I marched over to mine, which was against a far wall, an auspicious spot whose principal advantage was that it allowed me to see the enemy (editors) approaching from a good distance. My desk had once been used by an old-time city reporter who chain-smoked like Chairman Mao and, as legend had it, quit his job because he refused to comply with the new policy when the newsroom finally went smoke-free in the mid-nineties. The desk sat empty for years after that—to aerate, I assume—but when I moved in, there was still an ashtray sitting atop. I don’t smoke, but I kept it there, in memory of my predecessor and as a monument to a bygone time in the history of our industry.

Sadly, the computer sitting on my desk was roughly as old as the ashtray. No one knew the exact age of our terminals: they already qualified as antique when I started at the paper; by now, the only way anyone could figure out how long they had been there was through carbon dating. We were assured they would be replaced just as soon as advertising revenues rebounded.
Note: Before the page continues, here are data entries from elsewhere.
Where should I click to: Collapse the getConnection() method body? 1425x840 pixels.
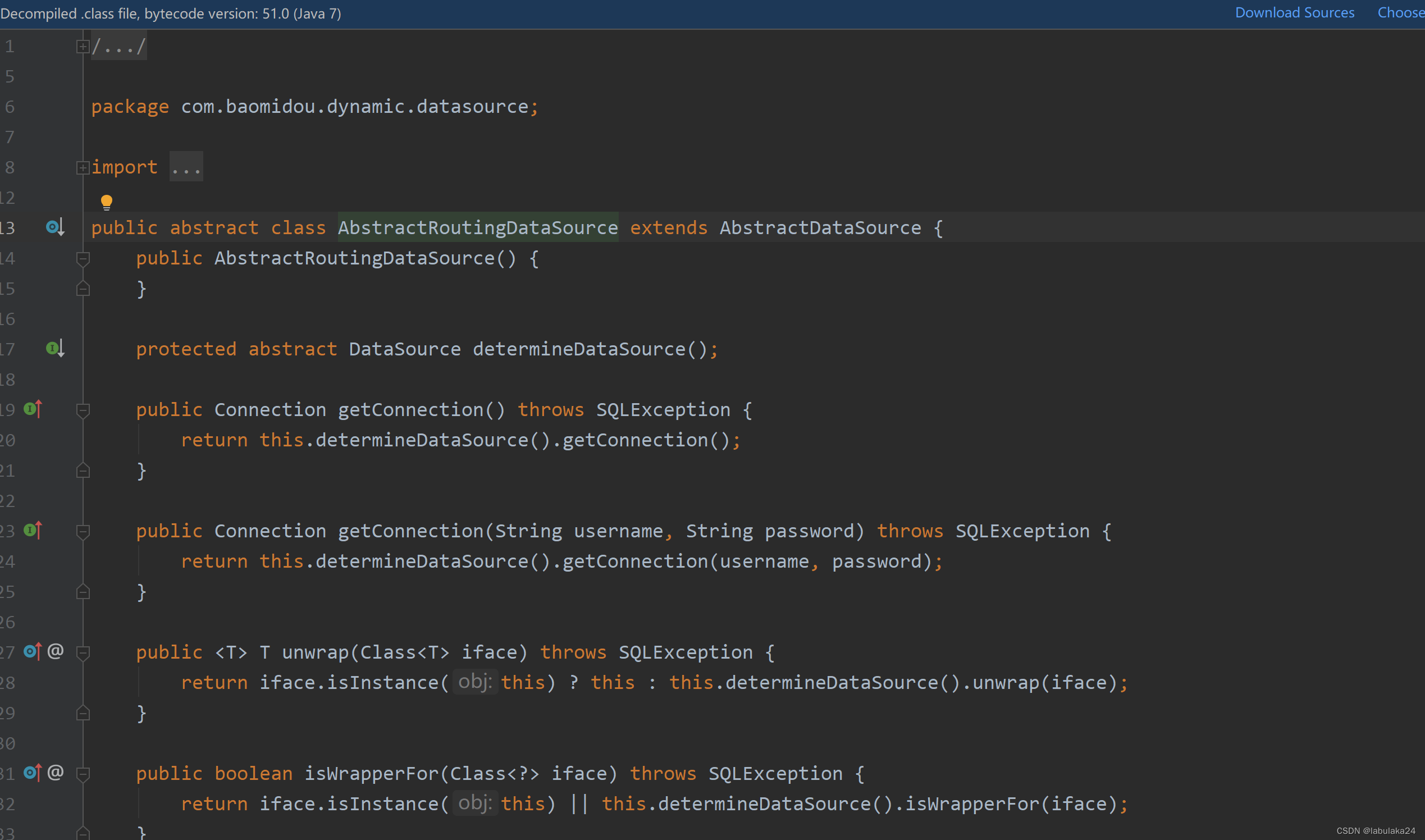[x=83, y=410]
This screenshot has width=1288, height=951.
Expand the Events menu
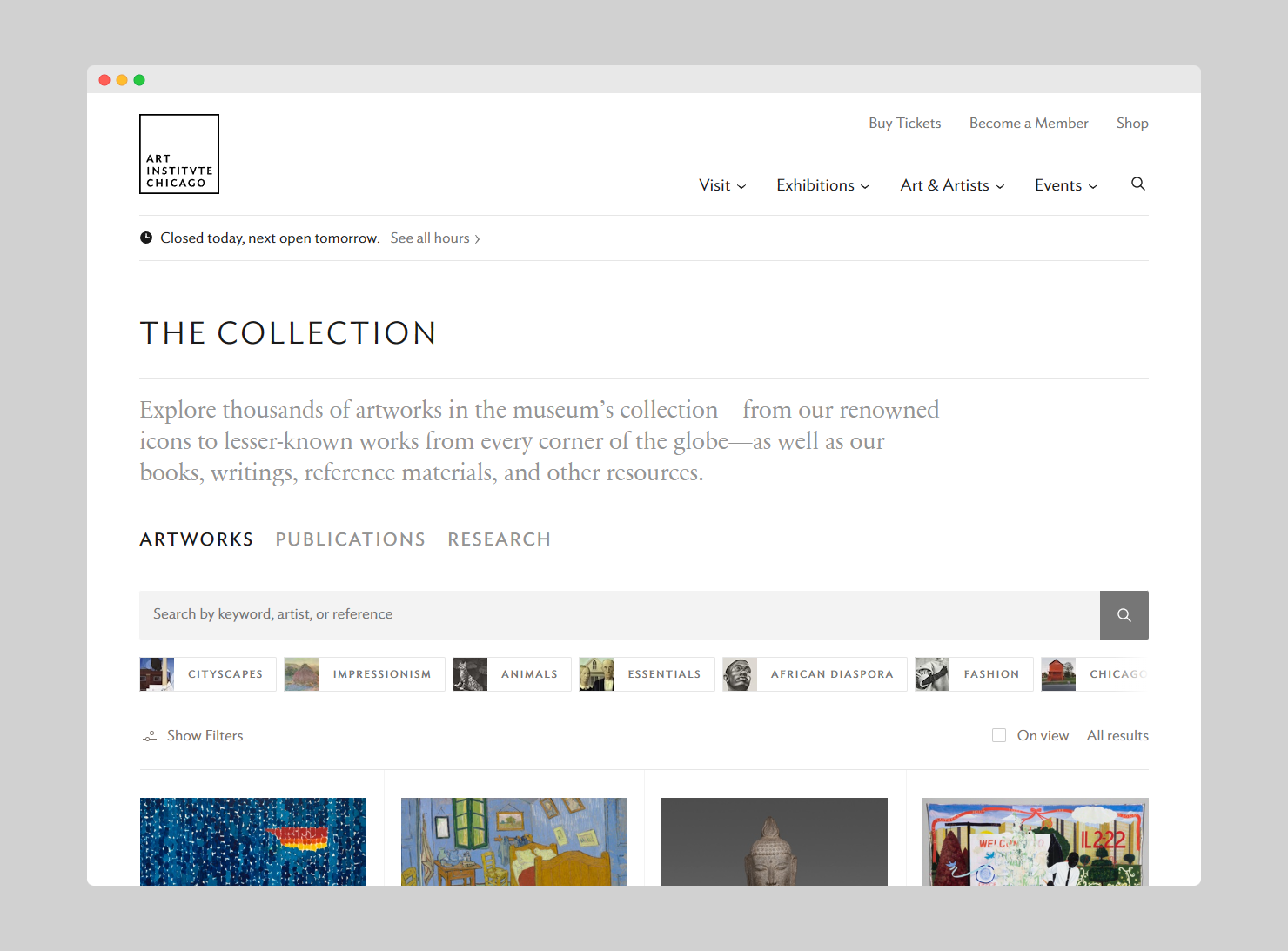pyautogui.click(x=1065, y=185)
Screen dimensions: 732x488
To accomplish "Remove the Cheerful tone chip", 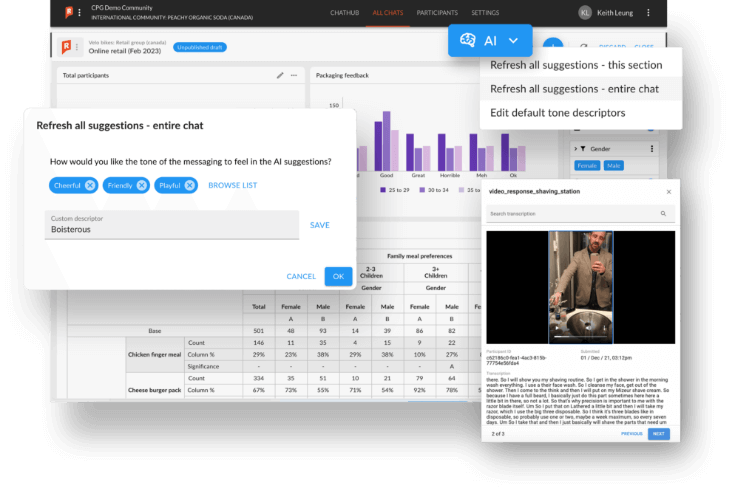I will point(90,185).
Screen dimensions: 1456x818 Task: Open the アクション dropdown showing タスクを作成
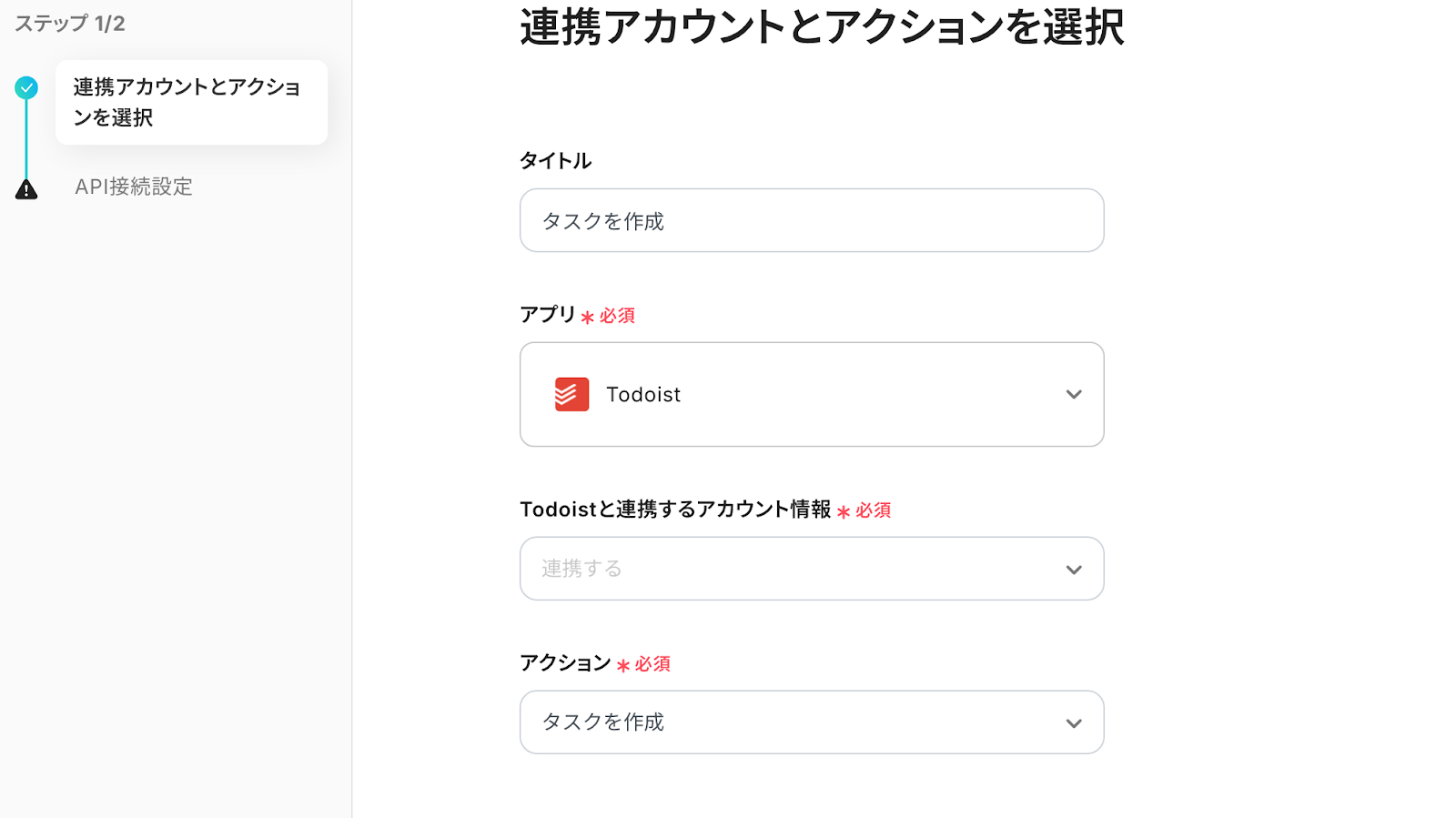811,722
In other words, we had a long wait.

As my machine clicked and rattled to life, I began playing around with various Windy Byers theories, seeing if I could find one that fit. The police chief said they thought it was “politically motivated,” but I was having a hard time digesting that one. Byers was a hack who had been in the game long enough that he knew how to play by the rules and avoid pissing off important people. He had no policy initiatives that could have engendered anyone’s ire. It wasn’t like he had unpopular or dangerous ideas inasmuch as I’m not sure he had ideas, period.